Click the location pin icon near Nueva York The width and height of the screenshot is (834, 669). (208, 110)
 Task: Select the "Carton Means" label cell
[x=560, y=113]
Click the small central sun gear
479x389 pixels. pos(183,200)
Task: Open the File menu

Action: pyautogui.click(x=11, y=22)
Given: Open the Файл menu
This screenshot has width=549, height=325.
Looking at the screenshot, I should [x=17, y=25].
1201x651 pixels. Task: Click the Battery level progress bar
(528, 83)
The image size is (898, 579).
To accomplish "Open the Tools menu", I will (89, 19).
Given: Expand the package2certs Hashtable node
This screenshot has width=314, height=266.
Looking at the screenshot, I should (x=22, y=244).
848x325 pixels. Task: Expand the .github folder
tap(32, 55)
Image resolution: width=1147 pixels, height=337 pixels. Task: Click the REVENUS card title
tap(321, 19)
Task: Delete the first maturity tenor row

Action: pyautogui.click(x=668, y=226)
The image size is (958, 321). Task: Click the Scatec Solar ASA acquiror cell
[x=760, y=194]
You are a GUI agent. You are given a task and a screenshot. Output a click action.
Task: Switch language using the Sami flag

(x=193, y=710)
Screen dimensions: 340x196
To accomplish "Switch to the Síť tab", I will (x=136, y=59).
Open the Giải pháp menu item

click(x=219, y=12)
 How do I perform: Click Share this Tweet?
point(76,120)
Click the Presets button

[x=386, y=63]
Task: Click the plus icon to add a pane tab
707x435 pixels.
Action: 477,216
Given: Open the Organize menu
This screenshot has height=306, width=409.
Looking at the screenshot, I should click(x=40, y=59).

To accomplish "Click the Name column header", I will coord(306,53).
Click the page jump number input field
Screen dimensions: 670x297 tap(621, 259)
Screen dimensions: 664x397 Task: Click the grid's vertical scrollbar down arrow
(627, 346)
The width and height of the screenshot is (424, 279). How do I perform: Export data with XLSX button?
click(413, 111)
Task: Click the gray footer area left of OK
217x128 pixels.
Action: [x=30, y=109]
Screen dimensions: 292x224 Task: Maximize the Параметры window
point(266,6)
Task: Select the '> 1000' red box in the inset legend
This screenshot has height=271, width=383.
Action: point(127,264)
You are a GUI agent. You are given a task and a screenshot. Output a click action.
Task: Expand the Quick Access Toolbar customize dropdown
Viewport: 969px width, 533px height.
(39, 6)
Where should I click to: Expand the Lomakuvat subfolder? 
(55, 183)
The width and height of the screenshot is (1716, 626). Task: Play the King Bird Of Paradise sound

※ ※ ※

Task to complete: Transcribe each entry verbatim, leaving none out.

Output:
Click the location pin icon near Nueva York The width and height of the screenshot is (834, 669). (208, 110)
 Task: Select the "Carton Means" label cell
[x=560, y=113]
Click the small central sun gear
479x389 pixels. pos(183,200)
Task: Open the File menu

Action: pyautogui.click(x=11, y=22)
Given: Open the Файл menu
This screenshot has width=549, height=325.
Looking at the screenshot, I should [x=17, y=25].
1201x651 pixels. Task: Click the Battery level progress bar
(528, 83)
The image size is (898, 579).
To accomplish "Open the Tools menu", I will (89, 19).
Given: Expand the package2certs Hashtable node
This screenshot has width=314, height=266.
Looking at the screenshot, I should (x=22, y=244).
848x325 pixels. Task: Expand the .github folder
tap(32, 55)
Image resolution: width=1147 pixels, height=337 pixels. Task: Click the REVENUS card title
tap(321, 19)
Task: Delete the first maturity tenor row

Action: pyautogui.click(x=668, y=226)
The image size is (958, 321). Task: Click the Scatec Solar ASA acquiror cell
[x=760, y=194]
You are a GUI agent. You are given a task and a screenshot. Output a click action.
Task: Switch language using the Sami flag

(x=193, y=710)
Screen dimensions: 340x196
To accomplish "Switch to the Síť tab", I will (x=136, y=59).
Open the Giải pháp menu item

click(x=219, y=12)
 How do I perform: Click Share this Tweet?
point(76,120)
Click the Presets button

[x=386, y=63]
Task: Click the plus icon to add a pane tab
707x435 pixels.
Action: 477,216
Given: Open the Organize menu
This screenshot has height=306, width=409.
Looking at the screenshot, I should click(x=40, y=59).

To accomplish "Click the Name column header", I will coord(306,53).
Click the page jump number input field
Screen dimensions: 670x297 tap(621, 259)
Screen dimensions: 664x397 Task: Click the grid's vertical scrollbar down arrow
(627, 346)
The width and height of the screenshot is (424, 279). How do I perform: Export data with XLSX button?
click(413, 111)
Task: Click the gray footer area left of OK
217x128 pixels.
Action: [x=30, y=109]
Screen dimensions: 292x224 Task: Maximize the Параметры window
point(266,6)
Task: Select the '> 1000' red box in the inset legend
This screenshot has height=271, width=383.
Action: point(127,264)
You are a GUI agent. You are given a task and a screenshot. Output a click action.
Task: Expand the Quick Access Toolbar customize dropdown
Viewport: 969px width, 533px height.
(39, 6)
Where should I click to: Expand the Lomakuvat subfolder? 
(55, 183)
The width and height of the screenshot is (1716, 626). Task: Play the King Bird Of Paradise sound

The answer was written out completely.